══ PROVIDED MATERIAL ══

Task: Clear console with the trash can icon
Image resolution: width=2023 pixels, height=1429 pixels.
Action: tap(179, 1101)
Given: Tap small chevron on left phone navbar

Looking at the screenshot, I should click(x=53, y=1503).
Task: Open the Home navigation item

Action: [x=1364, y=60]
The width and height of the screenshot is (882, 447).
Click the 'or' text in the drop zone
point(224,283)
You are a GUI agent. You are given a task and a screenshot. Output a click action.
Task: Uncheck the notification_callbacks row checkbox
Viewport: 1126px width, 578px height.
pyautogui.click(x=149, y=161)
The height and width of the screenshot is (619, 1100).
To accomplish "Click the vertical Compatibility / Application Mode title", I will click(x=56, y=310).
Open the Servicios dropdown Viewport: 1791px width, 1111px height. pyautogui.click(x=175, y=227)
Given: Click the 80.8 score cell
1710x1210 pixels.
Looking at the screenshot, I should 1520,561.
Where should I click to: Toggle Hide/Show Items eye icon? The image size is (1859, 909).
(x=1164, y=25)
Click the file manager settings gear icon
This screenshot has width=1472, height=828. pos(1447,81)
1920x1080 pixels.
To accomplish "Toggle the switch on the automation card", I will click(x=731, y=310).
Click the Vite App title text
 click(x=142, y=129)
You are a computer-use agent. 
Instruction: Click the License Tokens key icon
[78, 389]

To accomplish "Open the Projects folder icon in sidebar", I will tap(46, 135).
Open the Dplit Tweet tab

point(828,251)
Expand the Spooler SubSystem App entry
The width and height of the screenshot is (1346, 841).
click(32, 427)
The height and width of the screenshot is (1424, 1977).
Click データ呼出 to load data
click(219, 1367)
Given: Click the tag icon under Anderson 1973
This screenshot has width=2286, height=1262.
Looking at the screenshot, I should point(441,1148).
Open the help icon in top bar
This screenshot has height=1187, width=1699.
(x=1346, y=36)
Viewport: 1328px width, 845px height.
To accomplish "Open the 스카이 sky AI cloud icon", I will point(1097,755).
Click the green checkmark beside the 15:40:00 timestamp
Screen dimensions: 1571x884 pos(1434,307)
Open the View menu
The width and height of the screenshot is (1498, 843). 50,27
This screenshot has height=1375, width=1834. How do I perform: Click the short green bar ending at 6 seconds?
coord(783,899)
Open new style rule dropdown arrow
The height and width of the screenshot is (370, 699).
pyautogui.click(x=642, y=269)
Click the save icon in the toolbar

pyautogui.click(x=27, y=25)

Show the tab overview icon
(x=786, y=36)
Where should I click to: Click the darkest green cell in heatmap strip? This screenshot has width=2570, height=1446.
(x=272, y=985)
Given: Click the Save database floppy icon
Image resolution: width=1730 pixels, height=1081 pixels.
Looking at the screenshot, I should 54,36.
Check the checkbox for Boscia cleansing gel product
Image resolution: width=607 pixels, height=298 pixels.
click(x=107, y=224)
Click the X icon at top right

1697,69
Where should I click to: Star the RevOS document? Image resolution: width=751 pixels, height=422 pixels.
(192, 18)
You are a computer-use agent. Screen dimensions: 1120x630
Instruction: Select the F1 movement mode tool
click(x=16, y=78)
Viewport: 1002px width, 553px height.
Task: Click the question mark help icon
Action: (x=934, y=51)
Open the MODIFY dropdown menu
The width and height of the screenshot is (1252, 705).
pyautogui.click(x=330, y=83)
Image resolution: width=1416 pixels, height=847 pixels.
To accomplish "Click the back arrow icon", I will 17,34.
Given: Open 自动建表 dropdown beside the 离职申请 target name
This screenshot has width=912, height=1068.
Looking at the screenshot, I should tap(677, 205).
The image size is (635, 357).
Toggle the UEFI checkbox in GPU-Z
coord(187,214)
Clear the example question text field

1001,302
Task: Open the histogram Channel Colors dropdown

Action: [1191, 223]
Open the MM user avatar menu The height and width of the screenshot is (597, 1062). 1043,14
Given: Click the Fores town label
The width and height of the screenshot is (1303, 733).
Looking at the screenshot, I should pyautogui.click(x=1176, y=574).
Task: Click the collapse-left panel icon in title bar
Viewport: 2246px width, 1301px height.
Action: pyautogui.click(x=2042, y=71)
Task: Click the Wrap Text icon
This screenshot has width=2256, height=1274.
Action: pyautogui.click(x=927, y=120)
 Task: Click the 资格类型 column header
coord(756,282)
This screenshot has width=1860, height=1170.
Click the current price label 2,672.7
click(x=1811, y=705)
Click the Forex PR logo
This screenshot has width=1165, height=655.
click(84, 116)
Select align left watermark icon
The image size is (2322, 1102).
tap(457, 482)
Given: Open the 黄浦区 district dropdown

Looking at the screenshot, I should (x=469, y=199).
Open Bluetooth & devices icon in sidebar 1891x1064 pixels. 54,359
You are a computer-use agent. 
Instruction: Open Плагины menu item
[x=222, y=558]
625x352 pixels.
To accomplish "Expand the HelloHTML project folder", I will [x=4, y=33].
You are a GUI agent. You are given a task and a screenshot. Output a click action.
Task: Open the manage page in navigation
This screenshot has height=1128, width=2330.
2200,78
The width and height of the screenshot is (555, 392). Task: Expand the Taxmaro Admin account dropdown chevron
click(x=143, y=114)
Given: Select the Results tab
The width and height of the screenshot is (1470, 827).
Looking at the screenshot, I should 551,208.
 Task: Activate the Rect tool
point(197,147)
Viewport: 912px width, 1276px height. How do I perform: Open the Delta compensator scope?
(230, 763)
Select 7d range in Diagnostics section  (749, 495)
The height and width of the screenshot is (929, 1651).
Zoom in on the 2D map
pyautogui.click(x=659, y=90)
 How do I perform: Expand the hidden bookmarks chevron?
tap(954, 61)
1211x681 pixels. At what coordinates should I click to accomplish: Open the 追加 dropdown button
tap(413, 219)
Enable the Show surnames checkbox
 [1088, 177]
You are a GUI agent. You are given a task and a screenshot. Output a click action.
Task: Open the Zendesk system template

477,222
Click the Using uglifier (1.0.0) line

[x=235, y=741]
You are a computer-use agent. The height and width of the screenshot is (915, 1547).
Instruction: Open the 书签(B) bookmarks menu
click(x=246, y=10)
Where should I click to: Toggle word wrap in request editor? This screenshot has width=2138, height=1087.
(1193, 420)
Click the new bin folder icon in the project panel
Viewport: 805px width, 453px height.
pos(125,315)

═══

→ **INSTRUCTIONS FOR THE TASK**:
Lines in the data that hold "panel" are to be counted, and the number alone reported.

→ **ANSWER**:
2